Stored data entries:
# # #
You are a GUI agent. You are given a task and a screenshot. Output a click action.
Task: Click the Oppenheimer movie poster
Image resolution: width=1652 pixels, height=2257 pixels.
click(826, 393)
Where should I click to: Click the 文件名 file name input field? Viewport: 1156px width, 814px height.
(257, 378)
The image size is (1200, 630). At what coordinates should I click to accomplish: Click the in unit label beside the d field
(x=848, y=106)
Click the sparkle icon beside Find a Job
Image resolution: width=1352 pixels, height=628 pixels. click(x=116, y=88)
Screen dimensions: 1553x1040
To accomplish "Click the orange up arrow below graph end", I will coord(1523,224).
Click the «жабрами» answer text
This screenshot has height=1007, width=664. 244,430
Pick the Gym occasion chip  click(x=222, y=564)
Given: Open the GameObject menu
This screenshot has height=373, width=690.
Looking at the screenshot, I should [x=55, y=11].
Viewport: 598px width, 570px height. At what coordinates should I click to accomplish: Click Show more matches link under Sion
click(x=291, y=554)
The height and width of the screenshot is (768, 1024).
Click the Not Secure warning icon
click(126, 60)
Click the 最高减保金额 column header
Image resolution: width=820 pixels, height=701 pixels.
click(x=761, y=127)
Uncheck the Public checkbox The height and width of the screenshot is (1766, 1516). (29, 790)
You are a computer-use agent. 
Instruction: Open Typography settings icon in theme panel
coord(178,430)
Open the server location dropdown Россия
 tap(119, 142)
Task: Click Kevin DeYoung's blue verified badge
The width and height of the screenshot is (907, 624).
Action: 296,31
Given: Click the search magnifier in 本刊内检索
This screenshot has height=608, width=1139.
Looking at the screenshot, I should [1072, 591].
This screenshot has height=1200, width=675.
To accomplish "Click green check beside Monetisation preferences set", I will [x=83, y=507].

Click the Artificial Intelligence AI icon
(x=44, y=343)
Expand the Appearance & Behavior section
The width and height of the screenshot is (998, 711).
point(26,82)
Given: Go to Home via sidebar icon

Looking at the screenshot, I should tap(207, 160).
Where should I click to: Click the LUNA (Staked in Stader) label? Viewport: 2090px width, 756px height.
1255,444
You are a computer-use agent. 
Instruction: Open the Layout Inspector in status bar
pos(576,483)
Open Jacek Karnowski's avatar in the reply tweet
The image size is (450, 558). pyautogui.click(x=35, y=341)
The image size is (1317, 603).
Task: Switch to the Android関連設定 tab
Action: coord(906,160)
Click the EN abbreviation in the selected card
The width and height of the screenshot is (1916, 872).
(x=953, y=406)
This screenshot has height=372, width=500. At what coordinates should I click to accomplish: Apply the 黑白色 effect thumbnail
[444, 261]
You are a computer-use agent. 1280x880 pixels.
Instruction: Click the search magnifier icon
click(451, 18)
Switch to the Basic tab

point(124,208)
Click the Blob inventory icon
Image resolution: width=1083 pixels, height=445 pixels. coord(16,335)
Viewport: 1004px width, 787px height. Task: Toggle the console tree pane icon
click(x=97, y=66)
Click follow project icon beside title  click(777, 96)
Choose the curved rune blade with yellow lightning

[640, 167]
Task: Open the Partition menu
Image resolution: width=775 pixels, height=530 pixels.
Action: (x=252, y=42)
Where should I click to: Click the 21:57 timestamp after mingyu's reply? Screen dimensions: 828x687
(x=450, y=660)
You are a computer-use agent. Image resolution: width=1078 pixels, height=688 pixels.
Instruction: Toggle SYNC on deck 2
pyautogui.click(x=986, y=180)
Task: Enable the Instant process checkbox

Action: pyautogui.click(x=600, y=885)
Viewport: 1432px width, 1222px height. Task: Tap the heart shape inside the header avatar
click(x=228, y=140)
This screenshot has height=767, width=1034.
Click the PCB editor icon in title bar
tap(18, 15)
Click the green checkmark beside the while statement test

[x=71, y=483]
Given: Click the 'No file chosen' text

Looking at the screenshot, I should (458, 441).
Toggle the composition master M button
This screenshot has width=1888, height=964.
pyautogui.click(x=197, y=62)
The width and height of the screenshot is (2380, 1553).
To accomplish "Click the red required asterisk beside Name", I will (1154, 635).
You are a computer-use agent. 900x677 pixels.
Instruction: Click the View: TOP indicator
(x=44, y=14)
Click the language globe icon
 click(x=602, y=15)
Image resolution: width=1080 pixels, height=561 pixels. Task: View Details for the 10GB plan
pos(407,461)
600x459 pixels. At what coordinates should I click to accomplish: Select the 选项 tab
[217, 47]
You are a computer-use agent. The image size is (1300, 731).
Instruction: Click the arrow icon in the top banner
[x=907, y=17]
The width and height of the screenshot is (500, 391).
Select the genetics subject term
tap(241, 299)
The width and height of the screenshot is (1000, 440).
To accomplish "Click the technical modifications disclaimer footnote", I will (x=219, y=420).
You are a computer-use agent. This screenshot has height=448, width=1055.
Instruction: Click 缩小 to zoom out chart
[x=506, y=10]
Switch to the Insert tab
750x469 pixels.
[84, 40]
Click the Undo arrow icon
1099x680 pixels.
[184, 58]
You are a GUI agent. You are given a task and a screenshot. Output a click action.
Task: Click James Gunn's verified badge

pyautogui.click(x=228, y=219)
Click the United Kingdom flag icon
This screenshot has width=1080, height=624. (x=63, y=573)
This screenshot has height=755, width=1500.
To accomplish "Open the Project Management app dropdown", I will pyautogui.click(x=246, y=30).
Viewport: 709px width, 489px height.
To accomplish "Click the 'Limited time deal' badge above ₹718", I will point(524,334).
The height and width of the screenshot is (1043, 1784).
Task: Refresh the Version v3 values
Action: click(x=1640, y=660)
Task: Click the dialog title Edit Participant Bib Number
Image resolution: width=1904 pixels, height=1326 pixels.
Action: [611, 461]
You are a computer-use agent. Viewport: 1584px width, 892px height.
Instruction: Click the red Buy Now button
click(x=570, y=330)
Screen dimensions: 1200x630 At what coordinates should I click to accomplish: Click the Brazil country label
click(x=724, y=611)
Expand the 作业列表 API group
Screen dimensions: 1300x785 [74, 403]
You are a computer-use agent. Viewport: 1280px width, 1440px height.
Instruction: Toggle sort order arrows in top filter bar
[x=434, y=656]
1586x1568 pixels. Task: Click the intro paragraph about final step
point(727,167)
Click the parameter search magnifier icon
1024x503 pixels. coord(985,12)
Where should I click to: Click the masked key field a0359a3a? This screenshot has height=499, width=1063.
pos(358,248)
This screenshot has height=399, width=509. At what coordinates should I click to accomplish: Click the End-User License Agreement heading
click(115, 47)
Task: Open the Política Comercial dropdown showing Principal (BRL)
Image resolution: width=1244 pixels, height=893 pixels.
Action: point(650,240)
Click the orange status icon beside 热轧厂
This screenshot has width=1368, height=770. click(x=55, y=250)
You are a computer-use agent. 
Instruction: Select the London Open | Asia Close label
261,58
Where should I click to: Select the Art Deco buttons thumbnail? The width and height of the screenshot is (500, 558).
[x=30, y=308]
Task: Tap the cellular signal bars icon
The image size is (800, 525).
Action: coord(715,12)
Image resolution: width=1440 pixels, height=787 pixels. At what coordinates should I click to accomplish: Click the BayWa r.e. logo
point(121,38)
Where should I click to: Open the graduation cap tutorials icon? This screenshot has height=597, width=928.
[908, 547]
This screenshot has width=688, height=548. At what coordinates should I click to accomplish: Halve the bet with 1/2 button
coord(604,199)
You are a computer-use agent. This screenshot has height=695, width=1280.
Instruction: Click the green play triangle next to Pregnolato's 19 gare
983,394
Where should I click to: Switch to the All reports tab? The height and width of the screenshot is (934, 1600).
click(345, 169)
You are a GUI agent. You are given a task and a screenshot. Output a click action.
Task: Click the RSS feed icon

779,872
# # #
__Your goal__. Nothing in the data may differ; print all of it exactly as written.

__Reply__.
You are a GUI agent. You are given a task and a screenshot. Output a click action.
Task: Click the Oppenheimer movie poster
Image resolution: width=1652 pixels, height=2257 pixels.
click(826, 393)
Where should I click to: Click the 文件名 file name input field? Viewport: 1156px width, 814px height.
(257, 378)
The image size is (1200, 630). At what coordinates should I click to accomplish: Click the in unit label beside the d field
(x=848, y=106)
Click the sparkle icon beside Find a Job
Image resolution: width=1352 pixels, height=628 pixels. click(x=116, y=88)
Screen dimensions: 1553x1040
To accomplish "Click the orange up arrow below graph end", I will coord(1523,224).
Click the «жабрами» answer text
This screenshot has height=1007, width=664. 244,430
Pick the Gym occasion chip  click(x=222, y=564)
Given: Open the GameObject menu
This screenshot has height=373, width=690.
Looking at the screenshot, I should [x=55, y=11].
Viewport: 598px width, 570px height. At what coordinates should I click to accomplish: Click Show more matches link under Sion
click(x=291, y=554)
The height and width of the screenshot is (768, 1024).
Click the Not Secure warning icon
click(126, 60)
Click the 最高减保金额 column header
Image resolution: width=820 pixels, height=701 pixels.
click(x=761, y=127)
Uncheck the Public checkbox The height and width of the screenshot is (1766, 1516). (29, 790)
You are a computer-use agent. 
Instruction: Open Typography settings icon in theme panel
coord(178,430)
Open the server location dropdown Россия
 tap(119, 142)
Task: Click Kevin DeYoung's blue verified badge
The width and height of the screenshot is (907, 624).
Action: 296,31
Given: Click the search magnifier in 本刊内检索
This screenshot has height=608, width=1139.
Looking at the screenshot, I should [1072, 591].
This screenshot has height=1200, width=675.
To accomplish "Click green check beside Monetisation preferences set", I will [x=83, y=507].

Click the Artificial Intelligence AI icon
(x=44, y=343)
Expand the Appearance & Behavior section
The width and height of the screenshot is (998, 711).
point(26,82)
Given: Go to Home via sidebar icon

Looking at the screenshot, I should tap(207, 160).
Where should I click to: Click the LUNA (Staked in Stader) label? Viewport: 2090px width, 756px height.
1255,444
You are a computer-use agent. 
Instruction: Open the Layout Inspector in status bar
pos(576,483)
Open Jacek Karnowski's avatar in the reply tweet
The image size is (450, 558). pyautogui.click(x=35, y=341)
The image size is (1317, 603).
Task: Switch to the Android関連設定 tab
Action: coord(906,160)
Click the EN abbreviation in the selected card
The width and height of the screenshot is (1916, 872).
(x=953, y=406)
This screenshot has height=372, width=500. At what coordinates should I click to accomplish: Apply the 黑白色 effect thumbnail
[444, 261]
You are a computer-use agent. 1280x880 pixels.
Instruction: Click the search magnifier icon
click(451, 18)
Switch to the Basic tab

point(124,208)
Click the Blob inventory icon
Image resolution: width=1083 pixels, height=445 pixels. coord(16,335)
Viewport: 1004px width, 787px height. Task: Toggle the console tree pane icon
click(x=97, y=66)
Click follow project icon beside title  click(777, 96)
Choose the curved rune blade with yellow lightning

[640, 167]
Task: Open the Partition menu
Image resolution: width=775 pixels, height=530 pixels.
Action: (x=252, y=42)
Where should I click to: Click the 21:57 timestamp after mingyu's reply? Screen dimensions: 828x687
(x=450, y=660)
You are a computer-use agent. Image resolution: width=1078 pixels, height=688 pixels.
Instruction: Toggle SYNC on deck 2
pyautogui.click(x=986, y=180)
Task: Enable the Instant process checkbox

Action: pyautogui.click(x=600, y=885)
Viewport: 1432px width, 1222px height. Task: Tap the heart shape inside the header avatar
click(x=228, y=140)
This screenshot has height=767, width=1034.
Click the PCB editor icon in title bar
tap(18, 15)
Click the green checkmark beside the while statement test

[x=71, y=483]
Given: Click the 'No file chosen' text

Looking at the screenshot, I should (458, 441).
Toggle the composition master M button
This screenshot has width=1888, height=964.
pyautogui.click(x=197, y=62)
The width and height of the screenshot is (2380, 1553).
To accomplish "Click the red required asterisk beside Name", I will (1154, 635).
You are a computer-use agent. 900x677 pixels.
Instruction: Click the View: TOP indicator
(x=44, y=14)
Click the language globe icon
 click(x=602, y=15)
Image resolution: width=1080 pixels, height=561 pixels. Task: View Details for the 10GB plan
pos(407,461)
600x459 pixels. At what coordinates should I click to accomplish: Select the 选项 tab
[217, 47]
You are a computer-use agent. The image size is (1300, 731).
Instruction: Click the arrow icon in the top banner
[x=907, y=17]
The width and height of the screenshot is (500, 391).
Select the genetics subject term
tap(241, 299)
The width and height of the screenshot is (1000, 440).
To accomplish "Click the technical modifications disclaimer footnote", I will (x=219, y=420).
You are a computer-use agent. This screenshot has height=448, width=1055.
Instruction: Click 缩小 to zoom out chart
[x=506, y=10]
Switch to the Insert tab
750x469 pixels.
[84, 40]
Click the Undo arrow icon
1099x680 pixels.
[184, 58]
You are a GUI agent. You are given a task and a screenshot. Output a click action.
Task: Click James Gunn's verified badge

pyautogui.click(x=228, y=219)
Click the United Kingdom flag icon
This screenshot has width=1080, height=624. (x=63, y=573)
This screenshot has height=755, width=1500.
To accomplish "Open the Project Management app dropdown", I will pyautogui.click(x=246, y=30).
Viewport: 709px width, 489px height.
To accomplish "Click the 'Limited time deal' badge above ₹718", I will point(524,334).
The height and width of the screenshot is (1043, 1784).
Task: Refresh the Version v3 values
Action: click(x=1640, y=660)
Task: Click the dialog title Edit Participant Bib Number
Image resolution: width=1904 pixels, height=1326 pixels.
Action: [611, 461]
You are a computer-use agent. Viewport: 1584px width, 892px height.
Instruction: Click the red Buy Now button
click(x=570, y=330)
Screen dimensions: 1200x630 At what coordinates should I click to accomplish: Click the Brazil country label
click(x=724, y=611)
Expand the 作业列表 API group
Screen dimensions: 1300x785 [74, 403]
You are a computer-use agent. Viewport: 1280px width, 1440px height.
Instruction: Toggle sort order arrows in top filter bar
[x=434, y=656]
1586x1568 pixels. Task: Click the intro paragraph about final step
point(727,167)
Click the parameter search magnifier icon
1024x503 pixels. coord(985,12)
Where should I click to: Click the masked key field a0359a3a? This screenshot has height=499, width=1063.
pos(358,248)
This screenshot has height=399, width=509. At what coordinates should I click to accomplish: Click the End-User License Agreement heading
click(115, 47)
Task: Open the Política Comercial dropdown showing Principal (BRL)
Image resolution: width=1244 pixels, height=893 pixels.
Action: point(650,240)
Click the orange status icon beside 热轧厂
This screenshot has width=1368, height=770. click(x=55, y=250)
You are a computer-use agent. 
Instruction: Select the London Open | Asia Close label
261,58
Where should I click to: Select the Art Deco buttons thumbnail? The width and height of the screenshot is (500, 558).
[x=30, y=308]
Task: Tap the cellular signal bars icon
The image size is (800, 525).
Action: coord(715,12)
Image resolution: width=1440 pixels, height=787 pixels. At what coordinates should I click to accomplish: Click the BayWa r.e. logo
point(121,38)
Where should I click to: Open the graduation cap tutorials icon? This screenshot has height=597, width=928.
[908, 547]
This screenshot has width=688, height=548. At what coordinates should I click to accomplish: Halve the bet with 1/2 button
coord(604,199)
You are a computer-use agent. This screenshot has height=695, width=1280.
Instruction: Click the green play triangle next to Pregnolato's 19 gare
983,394
Where should I click to: Switch to the All reports tab? The height and width of the screenshot is (934, 1600).
click(345, 169)
You are a GUI agent. You are given a task and a screenshot. Output a click action.
Task: Click the RSS feed icon

779,872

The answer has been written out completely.